++++ Material ++++

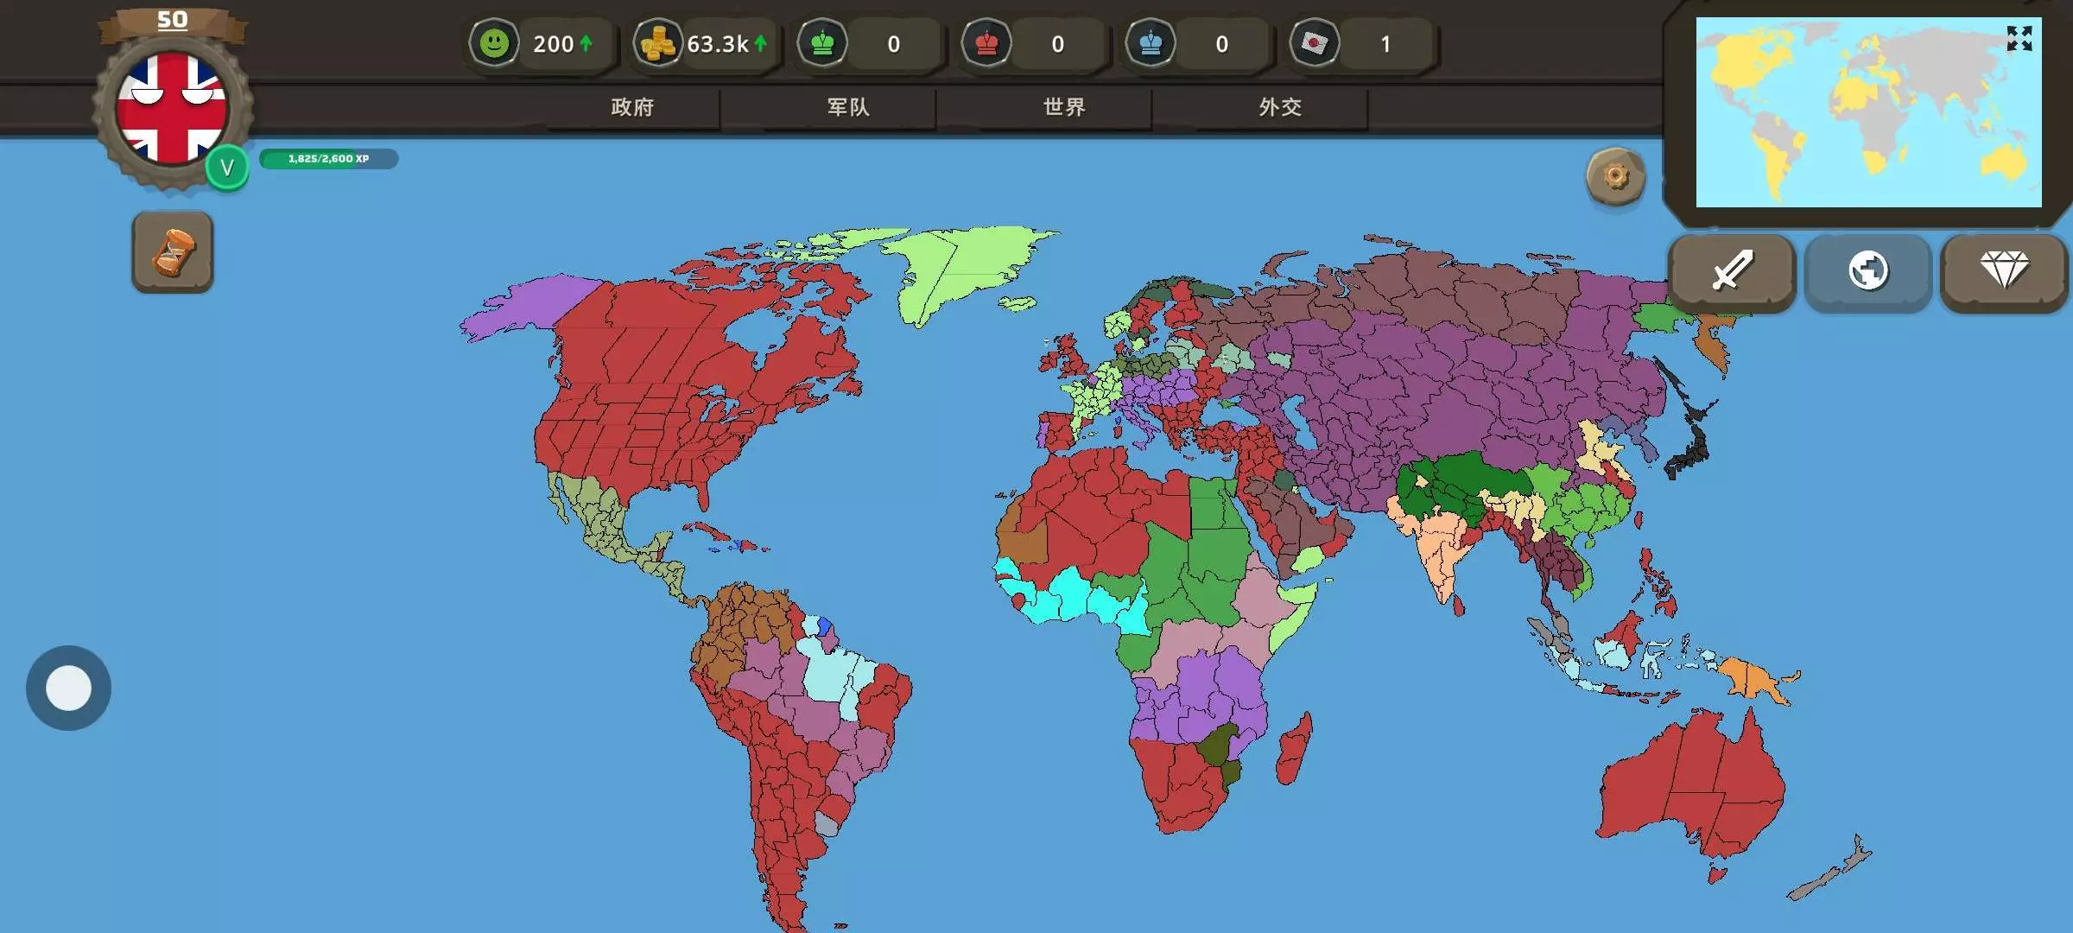Image resolution: width=2073 pixels, height=933 pixels.
Task: Click the blue crown counter icon
Action: (1151, 43)
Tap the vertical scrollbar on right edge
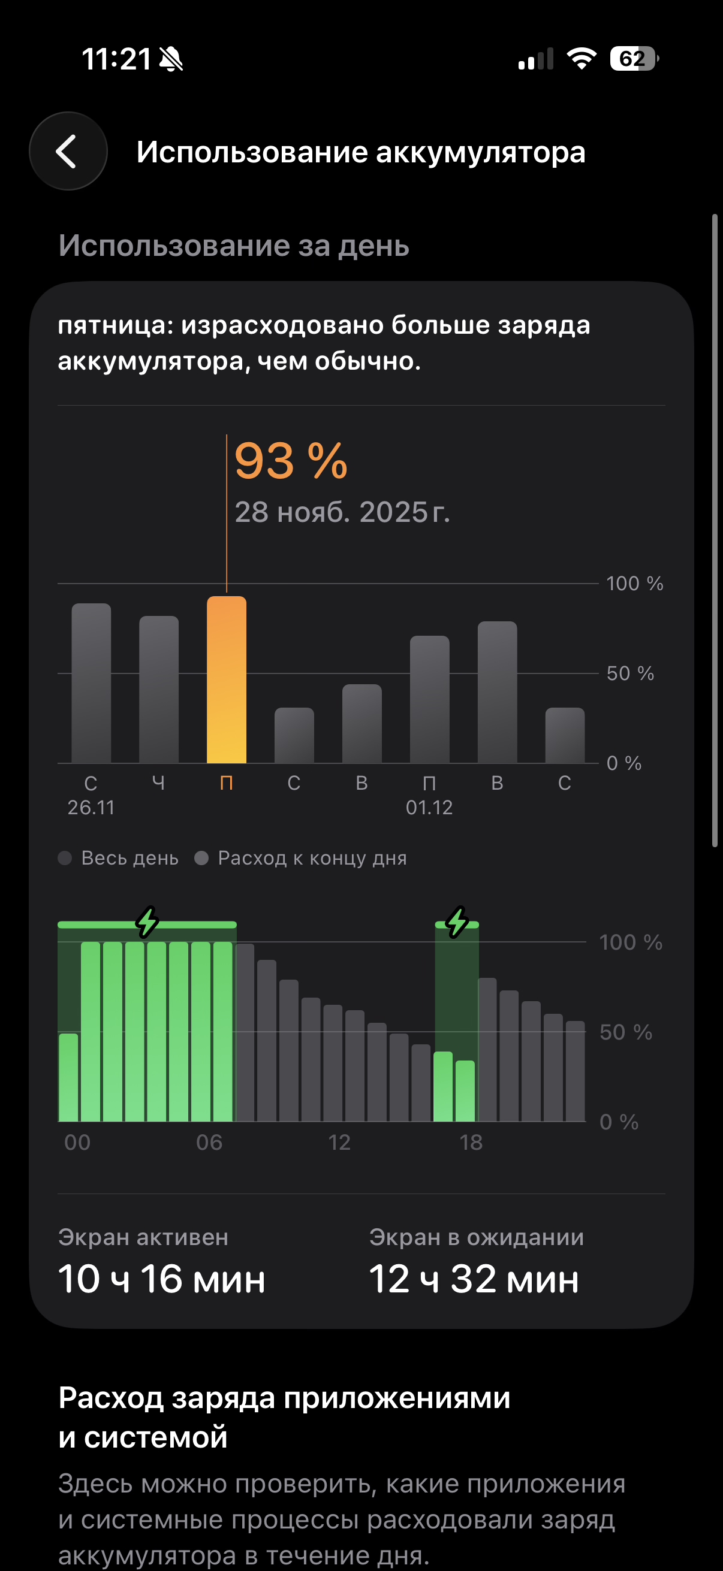This screenshot has width=723, height=1571. (x=714, y=531)
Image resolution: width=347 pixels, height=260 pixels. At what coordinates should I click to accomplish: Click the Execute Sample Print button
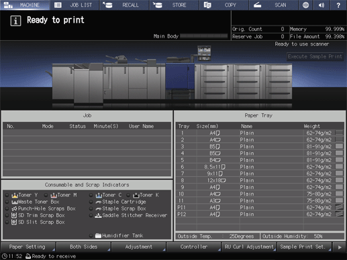(x=315, y=56)
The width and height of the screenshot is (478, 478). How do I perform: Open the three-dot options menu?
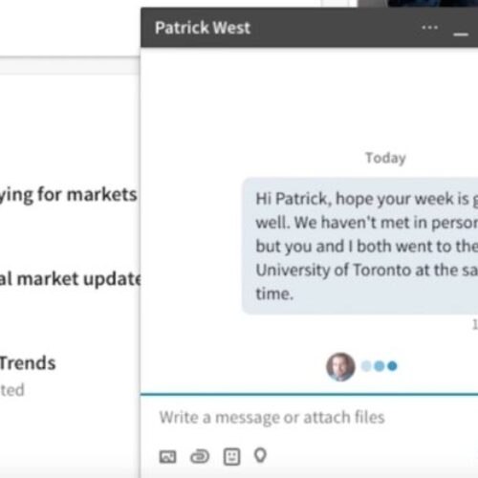click(429, 28)
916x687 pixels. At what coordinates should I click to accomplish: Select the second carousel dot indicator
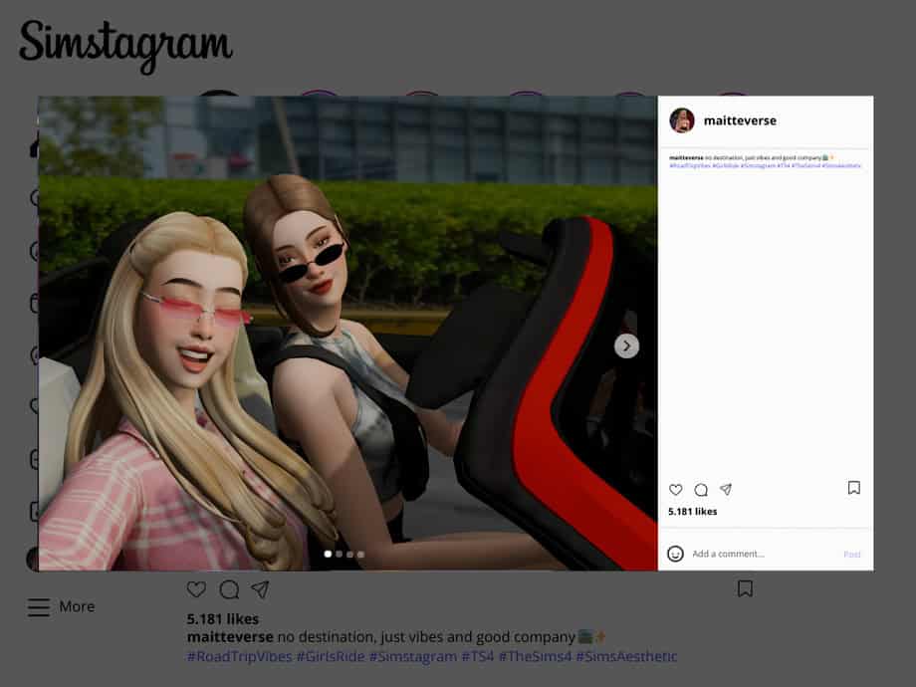coord(339,555)
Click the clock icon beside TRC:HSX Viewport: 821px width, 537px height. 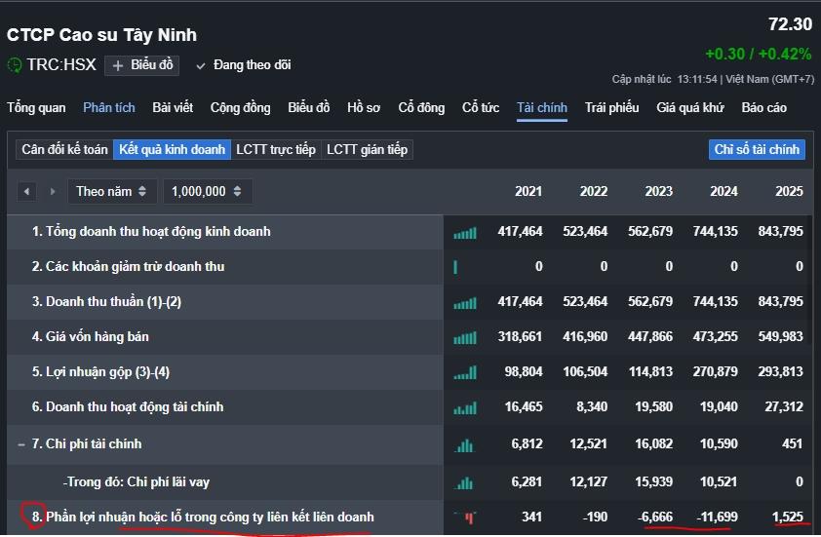(15, 65)
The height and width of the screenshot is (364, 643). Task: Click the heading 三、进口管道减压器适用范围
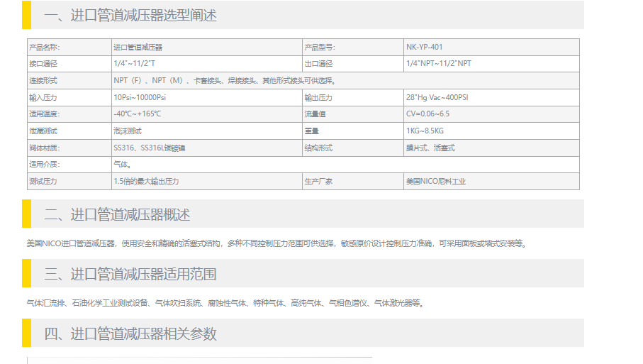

++++

- Given request
Rename "Sample Print" to "Test Print" in everything from the start of the data down to the line containing "(x=315, y=56)", leaving all else unchanged. Leave the pictures out of your answer.

- The result
Image resolution: width=2073 pixels, height=933 pixels.
Task: Click the blue crown counter icon
Action: (1151, 43)
Tap the vertical scrollbar on right edge
This screenshot has width=723, height=1571. (x=714, y=531)
Image resolution: width=347 pixels, height=260 pixels. At what coordinates should I click to accomplish: Click the Execute Test Print button
(x=315, y=56)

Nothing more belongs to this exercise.